▶ _SHORT EXERCISE_:
Rewrite the entries from the line with "Click the Monthly limit of label" up to and including the line with "I will coord(79,139).", changing "dropdown" to "drop-down menu" and keeping everything else the same.

▶ _Data entries_:
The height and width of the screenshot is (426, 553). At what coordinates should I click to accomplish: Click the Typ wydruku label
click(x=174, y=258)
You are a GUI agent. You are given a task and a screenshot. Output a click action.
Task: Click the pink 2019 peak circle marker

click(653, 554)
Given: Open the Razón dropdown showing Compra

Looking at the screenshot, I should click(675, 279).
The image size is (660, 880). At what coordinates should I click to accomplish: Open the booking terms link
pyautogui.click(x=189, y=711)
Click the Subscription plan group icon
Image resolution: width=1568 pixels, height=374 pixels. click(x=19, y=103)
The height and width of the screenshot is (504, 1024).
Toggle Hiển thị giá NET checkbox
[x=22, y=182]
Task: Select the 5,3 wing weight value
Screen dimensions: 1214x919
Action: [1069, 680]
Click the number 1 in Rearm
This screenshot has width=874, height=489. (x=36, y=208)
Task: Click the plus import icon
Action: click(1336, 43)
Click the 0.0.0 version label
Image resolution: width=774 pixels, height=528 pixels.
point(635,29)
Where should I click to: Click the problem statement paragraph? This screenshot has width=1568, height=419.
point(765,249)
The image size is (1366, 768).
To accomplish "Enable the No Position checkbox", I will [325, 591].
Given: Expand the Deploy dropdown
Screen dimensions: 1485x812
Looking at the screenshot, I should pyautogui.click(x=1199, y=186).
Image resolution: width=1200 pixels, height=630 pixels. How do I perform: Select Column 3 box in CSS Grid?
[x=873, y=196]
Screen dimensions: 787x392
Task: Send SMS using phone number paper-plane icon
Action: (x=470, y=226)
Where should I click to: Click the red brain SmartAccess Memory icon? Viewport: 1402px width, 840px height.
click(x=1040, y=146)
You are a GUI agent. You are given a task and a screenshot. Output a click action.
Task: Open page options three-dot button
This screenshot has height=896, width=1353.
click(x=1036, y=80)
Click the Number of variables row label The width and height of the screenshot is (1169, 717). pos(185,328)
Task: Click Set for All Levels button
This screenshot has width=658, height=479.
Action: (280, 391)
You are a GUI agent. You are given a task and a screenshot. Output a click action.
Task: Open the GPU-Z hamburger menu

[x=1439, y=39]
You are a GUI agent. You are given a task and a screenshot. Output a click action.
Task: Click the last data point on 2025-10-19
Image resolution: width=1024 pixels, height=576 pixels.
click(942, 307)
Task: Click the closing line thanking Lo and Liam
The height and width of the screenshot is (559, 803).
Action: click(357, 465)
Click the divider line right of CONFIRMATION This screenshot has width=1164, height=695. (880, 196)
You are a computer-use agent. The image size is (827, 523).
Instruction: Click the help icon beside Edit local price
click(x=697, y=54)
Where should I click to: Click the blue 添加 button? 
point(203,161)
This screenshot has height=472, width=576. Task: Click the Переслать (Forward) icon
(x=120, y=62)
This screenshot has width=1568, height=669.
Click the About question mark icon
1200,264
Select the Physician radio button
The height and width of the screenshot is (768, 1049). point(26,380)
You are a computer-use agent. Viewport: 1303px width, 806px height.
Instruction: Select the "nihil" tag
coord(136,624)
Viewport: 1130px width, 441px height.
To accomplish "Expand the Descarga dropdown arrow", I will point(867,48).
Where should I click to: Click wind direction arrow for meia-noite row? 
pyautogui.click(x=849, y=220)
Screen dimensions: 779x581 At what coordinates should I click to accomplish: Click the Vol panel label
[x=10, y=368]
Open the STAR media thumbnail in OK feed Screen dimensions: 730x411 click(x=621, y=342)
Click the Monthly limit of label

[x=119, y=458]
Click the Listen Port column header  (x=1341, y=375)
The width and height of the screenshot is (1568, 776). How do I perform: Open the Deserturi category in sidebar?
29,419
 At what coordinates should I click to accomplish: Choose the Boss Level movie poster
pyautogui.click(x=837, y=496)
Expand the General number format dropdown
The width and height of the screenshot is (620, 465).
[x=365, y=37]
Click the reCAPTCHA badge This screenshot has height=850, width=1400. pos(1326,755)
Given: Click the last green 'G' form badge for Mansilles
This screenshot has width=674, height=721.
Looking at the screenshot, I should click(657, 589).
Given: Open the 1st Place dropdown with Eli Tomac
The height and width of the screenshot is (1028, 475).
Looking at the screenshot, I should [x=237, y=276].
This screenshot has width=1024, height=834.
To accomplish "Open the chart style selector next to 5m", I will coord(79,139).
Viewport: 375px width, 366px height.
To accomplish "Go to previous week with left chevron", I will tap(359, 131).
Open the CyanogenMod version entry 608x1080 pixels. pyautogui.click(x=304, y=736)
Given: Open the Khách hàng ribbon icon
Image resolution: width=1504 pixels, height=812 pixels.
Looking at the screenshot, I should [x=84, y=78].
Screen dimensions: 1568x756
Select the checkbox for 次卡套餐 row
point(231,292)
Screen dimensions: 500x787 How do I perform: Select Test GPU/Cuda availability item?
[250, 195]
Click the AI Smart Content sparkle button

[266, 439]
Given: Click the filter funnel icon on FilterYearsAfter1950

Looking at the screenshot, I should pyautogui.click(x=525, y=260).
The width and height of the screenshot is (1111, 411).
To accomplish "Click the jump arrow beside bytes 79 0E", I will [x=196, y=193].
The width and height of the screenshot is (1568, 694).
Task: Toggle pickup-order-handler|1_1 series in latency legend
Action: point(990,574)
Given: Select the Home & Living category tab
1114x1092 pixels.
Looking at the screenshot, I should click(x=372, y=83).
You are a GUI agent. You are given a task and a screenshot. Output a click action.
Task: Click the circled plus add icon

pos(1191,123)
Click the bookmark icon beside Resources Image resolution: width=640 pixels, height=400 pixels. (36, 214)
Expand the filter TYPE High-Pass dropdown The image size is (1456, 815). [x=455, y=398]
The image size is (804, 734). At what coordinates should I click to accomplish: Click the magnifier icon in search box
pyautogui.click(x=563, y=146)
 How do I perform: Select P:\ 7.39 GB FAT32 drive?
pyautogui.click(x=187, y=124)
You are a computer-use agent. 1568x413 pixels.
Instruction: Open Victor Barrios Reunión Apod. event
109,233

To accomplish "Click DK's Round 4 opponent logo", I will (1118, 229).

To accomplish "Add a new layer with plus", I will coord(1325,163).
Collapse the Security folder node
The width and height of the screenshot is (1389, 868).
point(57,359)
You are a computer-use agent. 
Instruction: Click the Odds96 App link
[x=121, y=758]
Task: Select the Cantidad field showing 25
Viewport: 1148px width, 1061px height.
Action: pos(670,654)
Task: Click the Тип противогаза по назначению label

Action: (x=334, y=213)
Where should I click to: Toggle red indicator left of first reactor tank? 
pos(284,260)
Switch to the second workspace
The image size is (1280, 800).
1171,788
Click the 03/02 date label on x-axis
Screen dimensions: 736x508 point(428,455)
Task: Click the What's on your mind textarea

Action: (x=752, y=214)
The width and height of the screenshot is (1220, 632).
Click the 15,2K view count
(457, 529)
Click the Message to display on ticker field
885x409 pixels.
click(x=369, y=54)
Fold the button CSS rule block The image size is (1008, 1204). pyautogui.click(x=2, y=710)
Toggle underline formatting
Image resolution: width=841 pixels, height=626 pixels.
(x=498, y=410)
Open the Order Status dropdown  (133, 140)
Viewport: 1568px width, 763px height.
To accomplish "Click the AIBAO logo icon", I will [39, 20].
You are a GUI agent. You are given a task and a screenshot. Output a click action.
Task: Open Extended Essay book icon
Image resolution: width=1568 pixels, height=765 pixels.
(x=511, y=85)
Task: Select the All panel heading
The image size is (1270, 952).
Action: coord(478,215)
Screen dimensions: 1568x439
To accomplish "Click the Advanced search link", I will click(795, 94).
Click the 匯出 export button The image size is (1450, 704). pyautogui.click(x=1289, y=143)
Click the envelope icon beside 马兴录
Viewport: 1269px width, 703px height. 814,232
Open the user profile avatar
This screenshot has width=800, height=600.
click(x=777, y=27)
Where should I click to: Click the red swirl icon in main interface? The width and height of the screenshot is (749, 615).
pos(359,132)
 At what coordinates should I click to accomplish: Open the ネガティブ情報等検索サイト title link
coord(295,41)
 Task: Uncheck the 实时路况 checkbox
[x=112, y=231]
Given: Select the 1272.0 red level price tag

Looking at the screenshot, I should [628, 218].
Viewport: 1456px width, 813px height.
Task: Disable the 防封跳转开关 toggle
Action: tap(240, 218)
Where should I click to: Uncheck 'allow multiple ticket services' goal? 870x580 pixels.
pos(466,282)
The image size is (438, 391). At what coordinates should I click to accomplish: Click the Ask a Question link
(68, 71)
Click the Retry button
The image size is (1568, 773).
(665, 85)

▶ _EXERCISE RESPONSE_:
Click the Monthly limit of label

[x=119, y=458]
Click the Listen Port column header  (x=1341, y=375)
The width and height of the screenshot is (1568, 776). How do I perform: Open the Deserturi category in sidebar?
29,419
 At what coordinates should I click to accomplish: Choose the Boss Level movie poster
pyautogui.click(x=837, y=496)
Expand the General number format drop-down menu
The width and height of the screenshot is (620, 465).
[x=365, y=37]
Click the reCAPTCHA badge This screenshot has height=850, width=1400. pos(1326,755)
Given: Click the last green 'G' form badge for Mansilles
This screenshot has width=674, height=721.
Looking at the screenshot, I should click(657, 589).
Given: Open the 1st Place drop-down menu with Eli Tomac
The height and width of the screenshot is (1028, 475).
Looking at the screenshot, I should [x=237, y=276].
This screenshot has width=1024, height=834.
To accomplish "Open the chart style selector next to 5m", I will coord(79,139).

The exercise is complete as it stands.